Не говоря больше ни слова, старик, согнув спину, попятился к дверям. До сего дня он ни разу не удостаивался порки на конюшне, однако и обижаться на барина было грешно: Захар знал, что крепко провинился, и готов был понести вдесятеро более суровое наказание, чем те несчастные пять плетей, на которые расщедрился незлобивый Андрей Савельевич.
— И скажи там, чтоб поесть принесли, — крикнул ему вдогонку Зимин. — Пристал я что-то с дороги, проголодался…
Из поездки к соседу думный боярин Феофан Иоаннович Долгопятый возвращался мрачнее тучи. Развалясь на сиденье своей богато изукрашенной колымаги, занимая почти всю его ширину своей брюхатой тушей, облаченной в шелка, бархат и, несмотря на лето, душный бобровый мех, боярин сердито мял унизанной перстнями мясистой ладонью длинную густую бороду и хмурил косматые брови. Отпрыск его и наследник, названный в честь деда (а заодно, чего уж греха таить, и царя-батюшки) Иоанном, комком рыхлого мяса трясся на сиденье супротив родителя. Отроком Ванятка был крупным, упитанным, волос имел златой, волнистый, глаз голубой, а щёки румяные — словом, ежели подумать, лепота и умиление. Ни дать ни взять, королевич из сказки, хоть ты сей момент корону ему на чело клади.
Однако в лике «королевича», коему по детству полагалось выглядеть невинным и чистым, уже без труда читалось тупое упрямство, свойственное, по слухам, низкорослому коньку с предлинными ушами, что обитает в ханских землях и зовётся ишаком либо, иначе, ослом. Насчёт ишака Феофан Иоаннович доподлинно не знал, ибо бывать в низовьях Волги или, того хуже, в Крыму ему, слава богу, не доводилось, однако выражение Иванова лица было ему хорошо знакомо: выпяченная особым манером нижняя губа, сведённые к переносице редкие по малолетству брови и презлой взгляд исподлобья боярин не раз и не два видывал в зеркале, когда расчёсывал перед ним бороду. Сие означало, что фамильное упрямство, коим род Долгопятых славился не хуже ишака, отпрыск унаследовал в полной мере. Однако ж вот беда: помимо упрямства, стати да тяжёлого округлого подбородка, сын не взял от отца ничего — ни ума, ни твёрдости, ни таланта в плетении придворных хитростей, кои в те времена на Руси ещё не начали называть заморским словом «интриги». Уродился он, по всему видать, в мать — рыхл, неразумен паче дозволительного даже в его нежном возрасте, да к тому ещё и боязлив; качества эти, проявляясь совокупно с фамильным упрямством и им усугубляясь, порой заставляли Феофана Иоанновича горько сожалеть о том, что сын не помер во младенчестве. Сожалел он о том когда тайно, а когда и вслух, громко, на весь дом, укоряя себя за то, что не додумался вовремя удавить отпрыска в колыбели собственными руками, пока тот не вырос в этакого, прости Господи, бесталанного дурня.

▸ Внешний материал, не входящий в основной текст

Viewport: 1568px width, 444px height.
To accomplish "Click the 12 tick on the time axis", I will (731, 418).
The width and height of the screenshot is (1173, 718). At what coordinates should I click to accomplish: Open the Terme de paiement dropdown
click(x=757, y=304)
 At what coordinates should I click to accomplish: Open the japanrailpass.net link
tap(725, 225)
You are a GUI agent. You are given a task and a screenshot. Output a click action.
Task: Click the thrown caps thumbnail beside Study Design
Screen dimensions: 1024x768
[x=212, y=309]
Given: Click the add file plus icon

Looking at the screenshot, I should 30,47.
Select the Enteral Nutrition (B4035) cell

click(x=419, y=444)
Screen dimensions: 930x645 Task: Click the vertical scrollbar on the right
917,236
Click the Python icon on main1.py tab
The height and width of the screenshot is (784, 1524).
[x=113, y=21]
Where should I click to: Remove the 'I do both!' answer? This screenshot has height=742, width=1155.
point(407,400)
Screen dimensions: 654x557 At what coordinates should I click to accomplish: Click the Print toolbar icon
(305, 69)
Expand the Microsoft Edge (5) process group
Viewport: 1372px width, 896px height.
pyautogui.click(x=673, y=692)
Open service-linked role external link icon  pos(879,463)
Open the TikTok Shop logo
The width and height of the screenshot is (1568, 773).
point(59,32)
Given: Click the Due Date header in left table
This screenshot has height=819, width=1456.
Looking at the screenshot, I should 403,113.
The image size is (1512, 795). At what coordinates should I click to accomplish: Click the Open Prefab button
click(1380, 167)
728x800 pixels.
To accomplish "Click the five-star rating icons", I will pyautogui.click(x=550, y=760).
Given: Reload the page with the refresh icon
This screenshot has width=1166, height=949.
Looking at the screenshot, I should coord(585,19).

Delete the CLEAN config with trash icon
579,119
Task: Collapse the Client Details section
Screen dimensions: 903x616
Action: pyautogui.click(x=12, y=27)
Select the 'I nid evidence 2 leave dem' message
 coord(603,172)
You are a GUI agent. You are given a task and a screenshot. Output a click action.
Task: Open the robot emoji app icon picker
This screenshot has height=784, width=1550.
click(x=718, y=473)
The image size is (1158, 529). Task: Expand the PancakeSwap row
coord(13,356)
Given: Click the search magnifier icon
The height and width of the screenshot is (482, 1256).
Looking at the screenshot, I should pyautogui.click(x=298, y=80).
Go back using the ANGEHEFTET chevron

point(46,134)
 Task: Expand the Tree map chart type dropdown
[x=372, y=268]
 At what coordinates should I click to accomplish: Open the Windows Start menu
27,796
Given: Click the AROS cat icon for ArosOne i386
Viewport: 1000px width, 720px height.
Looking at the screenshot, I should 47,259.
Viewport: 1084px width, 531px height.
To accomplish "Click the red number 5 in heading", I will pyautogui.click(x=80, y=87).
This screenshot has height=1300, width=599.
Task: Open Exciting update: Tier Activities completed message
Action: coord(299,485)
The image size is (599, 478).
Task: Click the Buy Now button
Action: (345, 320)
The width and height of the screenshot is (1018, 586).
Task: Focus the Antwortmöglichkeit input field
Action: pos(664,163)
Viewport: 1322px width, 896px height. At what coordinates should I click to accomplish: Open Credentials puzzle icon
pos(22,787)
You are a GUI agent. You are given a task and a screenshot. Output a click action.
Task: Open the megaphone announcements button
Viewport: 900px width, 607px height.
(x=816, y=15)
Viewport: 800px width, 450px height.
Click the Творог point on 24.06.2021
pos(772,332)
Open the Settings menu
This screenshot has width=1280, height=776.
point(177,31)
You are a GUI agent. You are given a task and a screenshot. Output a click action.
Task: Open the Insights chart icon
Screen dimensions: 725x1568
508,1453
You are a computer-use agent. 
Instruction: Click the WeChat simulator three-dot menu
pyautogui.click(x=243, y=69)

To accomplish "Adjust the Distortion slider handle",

Зла своему наследнику боярин, конечно же, не желал, ибо кто же, находясь в здравом рассудке, всерьёз возжелает затоптать собственное семя, продолжение своё в скорбной земной юдоли? Однако огорчений сын ему приносил много, и, от природы будучи гневливым да вспыльчивым, розог на вразумление неразумного отрока боярин Долгопятый не жалел. Младой боярин Иоанн Феофанович и ныне неловко ёрзал на лавке, пытаясь пристроиться как-нибудь так, чтоб дорожная тряска поменьше отдавала в поротый зад. Ёрзанье сие вкупе с громадным синяком, что занимал едва ли не всю левую щёку, почти полностью скрывая глаз, многократно усиливало раздражение Феофана Иоанновича против своего бестолкового отпрыска, ибо лишний раз напоминало о том, чего боярин и без того не мог забыть. Что же это, в самом деле, за напасть: он, думный боярин, вместо государевых дел должен думать о какой-то мальчишечьей потасовке, в коей к тому же повинен единственно его неразумный отпрыск!